**GOAL OF THE EXERCISE:**
Beginning with the line that contains "Restore Google search with the 元に戻す button", copy each subsequent line of the data below through the last one, including both ends but not the pictures.

**Stored entries:**
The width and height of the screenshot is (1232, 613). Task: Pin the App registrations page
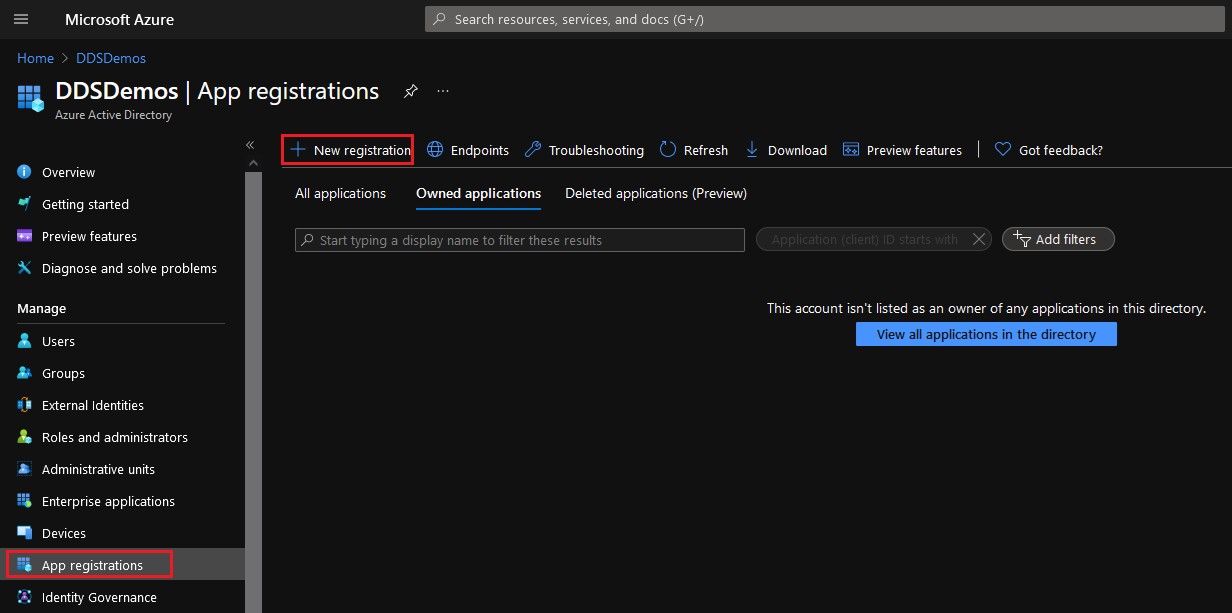click(x=410, y=91)
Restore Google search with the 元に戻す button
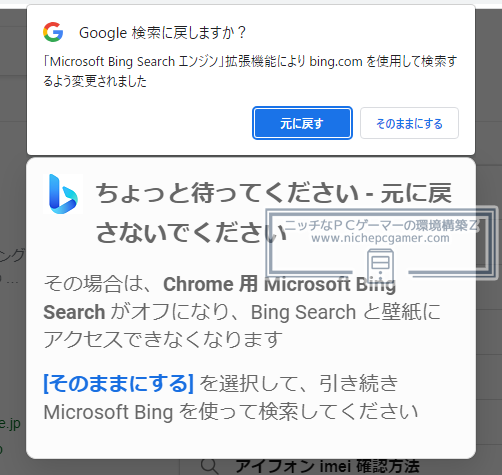 (x=302, y=123)
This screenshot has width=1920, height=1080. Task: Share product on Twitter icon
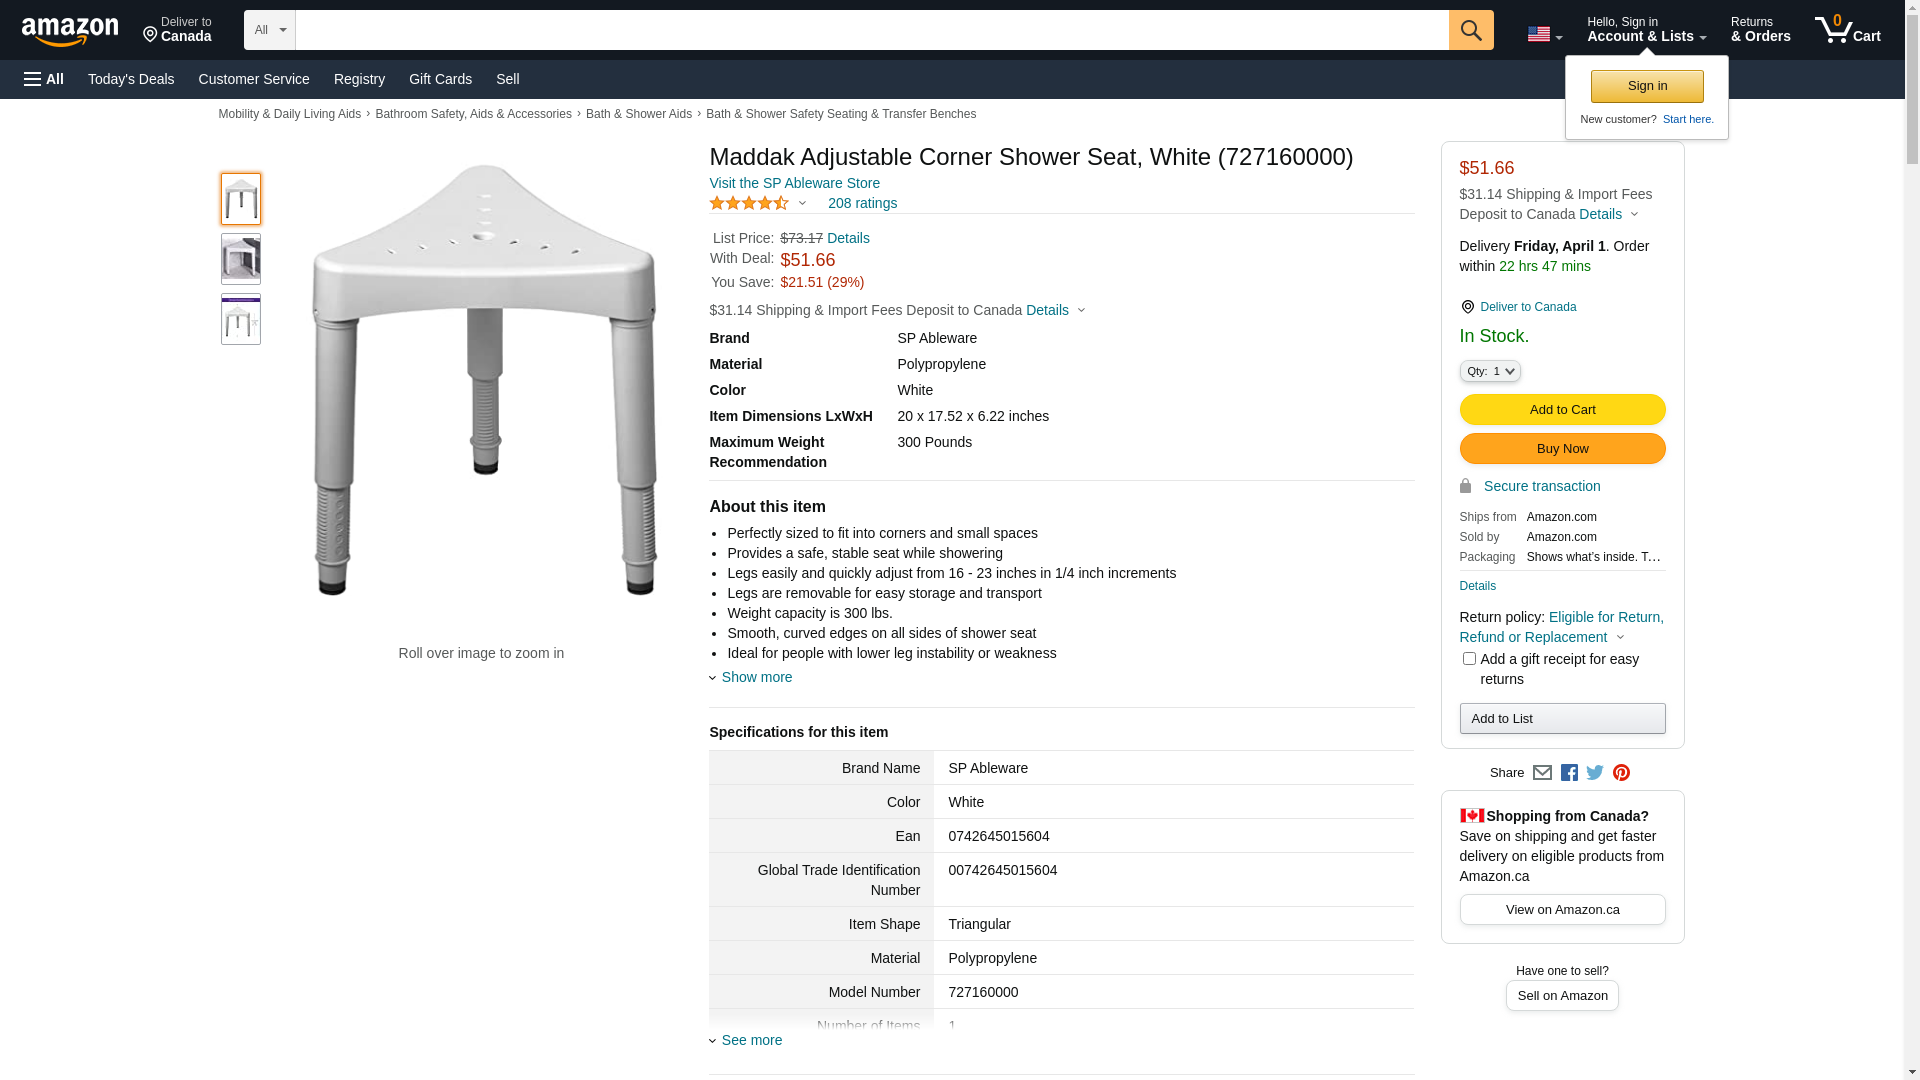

**SOLVED PROBLEM:**
Restore Google search with the 元に戻す button
 (x=302, y=123)
This screenshot has width=1920, height=1080. Task: Share product on Twitter icon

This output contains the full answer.